On inspection of the neuroimaging tests of patients with SLE, we identified 2 main patterns of lesion topography and spatiotemporal progression—anterior and posterior.
In the anterior pattern group (7 patients, 41% of SLEs), the earliest lesion was located at the region of the anterior hippocampus/temporal operculum, with the consequent spread of the process to the posterolateral temporal cortex, posterior insula, frontal operculum, and finally peripheral frontal cortex. The spatiotemporal evolution of anterior pattern SLE is artistically depicted on coronal sections in Figure 1A. Comparing anterior pattern SLE lesions with anatomically similar AIS cohort patients with MCA stroke, involvement of the anterior two-thirds of the insular cortex was detected in 4 (44%) of MCA strokes vs none of the anterior pattern SLE lesion (p = 0.08). Early (<3 days from symptom onset) involvement of the posterior third of the insular cortex was detected in 4 (44%) of MCA strokes vs none of the anterior pattern SLE lesions (p = 0.08). However, involvement of the posterior third of the insular cortex did appear later in the course of the SLE (>7 days from symptom onset) in 2 (18%) patients with wide-spread lesions of the temporal and frontal lobes.
(A) Spatiotemporal evolution of anterior pattern SLE on coronal sections at the parieto-occipital level. Presumable initial site of involvement in the medial occipital lobe (1), further spread to the occipital pole (2), lateral occipital cortex (3), and eventual extension to the parietal lobe (4). (B) Spatiotemporal evolution of posterior pattern SLE on coronal sections at the level of hippocampus and lateral sulcus. Presumable initial site of involvement in the lateroinferior temporal lobe (1) or temporal operculum (2), further expansion to frontal operculum (3), and the rest of the frontal lobe (4).
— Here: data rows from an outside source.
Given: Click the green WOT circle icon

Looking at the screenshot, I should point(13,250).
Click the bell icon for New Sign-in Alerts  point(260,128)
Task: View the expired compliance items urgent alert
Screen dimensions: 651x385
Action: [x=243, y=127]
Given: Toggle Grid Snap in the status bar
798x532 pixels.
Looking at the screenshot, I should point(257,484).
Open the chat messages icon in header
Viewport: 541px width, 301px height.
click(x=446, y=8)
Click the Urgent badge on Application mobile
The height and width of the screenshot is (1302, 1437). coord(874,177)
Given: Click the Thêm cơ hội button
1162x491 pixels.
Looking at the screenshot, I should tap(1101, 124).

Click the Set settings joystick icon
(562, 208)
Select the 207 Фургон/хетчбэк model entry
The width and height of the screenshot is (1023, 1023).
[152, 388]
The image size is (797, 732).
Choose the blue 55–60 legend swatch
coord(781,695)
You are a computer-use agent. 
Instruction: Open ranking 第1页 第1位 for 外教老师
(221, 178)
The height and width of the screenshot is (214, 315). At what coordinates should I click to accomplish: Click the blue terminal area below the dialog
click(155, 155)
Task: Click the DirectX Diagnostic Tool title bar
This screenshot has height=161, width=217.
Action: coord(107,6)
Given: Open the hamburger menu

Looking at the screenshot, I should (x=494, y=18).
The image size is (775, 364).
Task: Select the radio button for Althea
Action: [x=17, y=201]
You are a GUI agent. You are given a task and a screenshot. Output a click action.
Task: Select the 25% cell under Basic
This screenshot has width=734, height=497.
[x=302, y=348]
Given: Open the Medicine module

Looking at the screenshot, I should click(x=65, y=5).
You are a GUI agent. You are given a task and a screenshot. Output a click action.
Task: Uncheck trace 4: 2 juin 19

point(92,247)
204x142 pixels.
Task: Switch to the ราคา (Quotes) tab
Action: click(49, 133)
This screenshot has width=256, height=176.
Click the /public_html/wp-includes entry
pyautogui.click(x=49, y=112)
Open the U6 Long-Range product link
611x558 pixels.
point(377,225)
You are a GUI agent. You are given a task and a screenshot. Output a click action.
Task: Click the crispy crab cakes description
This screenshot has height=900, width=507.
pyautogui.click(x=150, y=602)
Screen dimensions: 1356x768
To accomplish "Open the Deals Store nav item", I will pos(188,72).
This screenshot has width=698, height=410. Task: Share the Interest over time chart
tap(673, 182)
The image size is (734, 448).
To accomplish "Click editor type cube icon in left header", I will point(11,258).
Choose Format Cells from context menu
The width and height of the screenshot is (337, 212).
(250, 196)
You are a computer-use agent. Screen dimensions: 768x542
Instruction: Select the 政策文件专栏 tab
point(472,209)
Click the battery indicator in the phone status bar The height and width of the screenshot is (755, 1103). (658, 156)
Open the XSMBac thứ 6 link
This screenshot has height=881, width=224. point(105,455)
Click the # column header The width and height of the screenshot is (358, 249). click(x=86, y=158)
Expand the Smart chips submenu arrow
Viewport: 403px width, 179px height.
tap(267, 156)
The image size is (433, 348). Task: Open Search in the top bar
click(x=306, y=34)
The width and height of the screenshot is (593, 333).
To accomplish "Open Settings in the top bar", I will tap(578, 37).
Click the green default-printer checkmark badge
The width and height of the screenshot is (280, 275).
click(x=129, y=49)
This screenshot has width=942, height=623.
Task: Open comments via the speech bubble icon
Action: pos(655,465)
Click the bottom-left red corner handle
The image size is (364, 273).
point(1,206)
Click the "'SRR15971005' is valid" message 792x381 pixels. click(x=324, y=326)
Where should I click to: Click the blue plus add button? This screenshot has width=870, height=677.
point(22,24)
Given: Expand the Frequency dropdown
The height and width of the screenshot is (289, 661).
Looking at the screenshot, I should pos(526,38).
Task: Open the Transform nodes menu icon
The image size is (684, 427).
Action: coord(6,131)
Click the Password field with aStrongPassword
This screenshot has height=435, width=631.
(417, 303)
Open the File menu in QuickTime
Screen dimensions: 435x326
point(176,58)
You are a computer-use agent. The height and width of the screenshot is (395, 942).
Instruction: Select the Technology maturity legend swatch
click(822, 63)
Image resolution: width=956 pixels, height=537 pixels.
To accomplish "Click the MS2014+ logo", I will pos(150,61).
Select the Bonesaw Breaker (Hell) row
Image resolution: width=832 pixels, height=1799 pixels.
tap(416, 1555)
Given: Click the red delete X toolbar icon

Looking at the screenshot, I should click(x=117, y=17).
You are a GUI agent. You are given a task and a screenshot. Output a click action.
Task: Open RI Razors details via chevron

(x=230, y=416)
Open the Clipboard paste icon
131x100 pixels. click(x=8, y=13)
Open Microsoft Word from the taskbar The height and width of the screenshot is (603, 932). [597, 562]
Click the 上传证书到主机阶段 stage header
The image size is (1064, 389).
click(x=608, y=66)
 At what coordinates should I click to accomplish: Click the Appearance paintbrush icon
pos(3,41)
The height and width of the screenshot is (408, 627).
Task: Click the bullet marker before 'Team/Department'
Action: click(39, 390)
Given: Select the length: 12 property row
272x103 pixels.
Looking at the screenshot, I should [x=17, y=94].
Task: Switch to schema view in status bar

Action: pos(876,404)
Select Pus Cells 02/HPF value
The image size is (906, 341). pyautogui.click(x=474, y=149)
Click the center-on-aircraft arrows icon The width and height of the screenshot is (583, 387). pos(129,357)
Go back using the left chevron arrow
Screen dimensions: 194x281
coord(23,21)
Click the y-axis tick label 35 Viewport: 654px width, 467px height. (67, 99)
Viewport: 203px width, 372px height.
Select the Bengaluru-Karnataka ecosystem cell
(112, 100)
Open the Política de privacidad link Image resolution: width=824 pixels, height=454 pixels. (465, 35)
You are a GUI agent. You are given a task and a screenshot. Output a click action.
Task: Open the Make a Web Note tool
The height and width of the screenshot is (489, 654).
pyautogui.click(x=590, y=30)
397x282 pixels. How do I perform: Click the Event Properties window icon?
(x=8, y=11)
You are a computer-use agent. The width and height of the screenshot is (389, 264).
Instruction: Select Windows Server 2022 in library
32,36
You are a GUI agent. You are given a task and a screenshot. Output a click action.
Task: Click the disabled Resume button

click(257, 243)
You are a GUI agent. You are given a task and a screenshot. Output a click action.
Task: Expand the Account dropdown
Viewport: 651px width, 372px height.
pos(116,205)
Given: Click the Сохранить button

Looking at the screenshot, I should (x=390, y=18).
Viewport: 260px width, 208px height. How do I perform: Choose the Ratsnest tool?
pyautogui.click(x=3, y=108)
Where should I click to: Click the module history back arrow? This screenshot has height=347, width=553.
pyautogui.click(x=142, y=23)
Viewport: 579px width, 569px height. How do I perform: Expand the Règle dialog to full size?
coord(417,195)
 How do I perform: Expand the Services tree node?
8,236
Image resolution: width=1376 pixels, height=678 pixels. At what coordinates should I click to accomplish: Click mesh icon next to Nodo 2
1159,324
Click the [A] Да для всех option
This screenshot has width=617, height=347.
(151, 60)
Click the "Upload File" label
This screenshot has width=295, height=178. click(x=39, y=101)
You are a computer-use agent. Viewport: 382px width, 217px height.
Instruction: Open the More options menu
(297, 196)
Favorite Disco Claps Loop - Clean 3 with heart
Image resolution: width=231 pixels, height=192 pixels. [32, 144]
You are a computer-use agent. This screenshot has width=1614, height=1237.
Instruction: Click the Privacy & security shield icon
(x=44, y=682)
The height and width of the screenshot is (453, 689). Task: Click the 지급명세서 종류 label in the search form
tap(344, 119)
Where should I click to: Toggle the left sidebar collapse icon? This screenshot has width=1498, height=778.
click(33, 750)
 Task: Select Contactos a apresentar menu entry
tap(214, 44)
SLE = stroke-like episode.
In the posterior pattern group (10 patients, 59% of SLEs), we found that the earliest lesion was in the region of the hippocampal tail and cuneus or precuneus, then occipital pole, lateral occipital cortex, and finally parietal cortex, depicted in Figure 1B. PCA infarction spared the lateral occipital and parietal cortex in 10 (84%) patients with PCA stroke, depending on the location of PCA obstruction, whereas all posterior pattern SLEs in our cohort involved these regions in the course of lesion evolution (p < 0.01). Involvement of the anterior medial temporal lobe including the amygdala and uncus, which is typically seen in patients with encephalitis, was not detected in any of the posterior pattern group patients. On involvement of the parietal cortex, posterior pattern lesions often attained a shape that resembled a horseshoe. Because this pattern was pathognomonic to MELAS in our cohort, we named it “the horseshoe sign,” illustrated in Figure 3. This sign was apparent in 5 (50%) patients with the posterior pattern and in none of the PCA infarctions (p = 0.01).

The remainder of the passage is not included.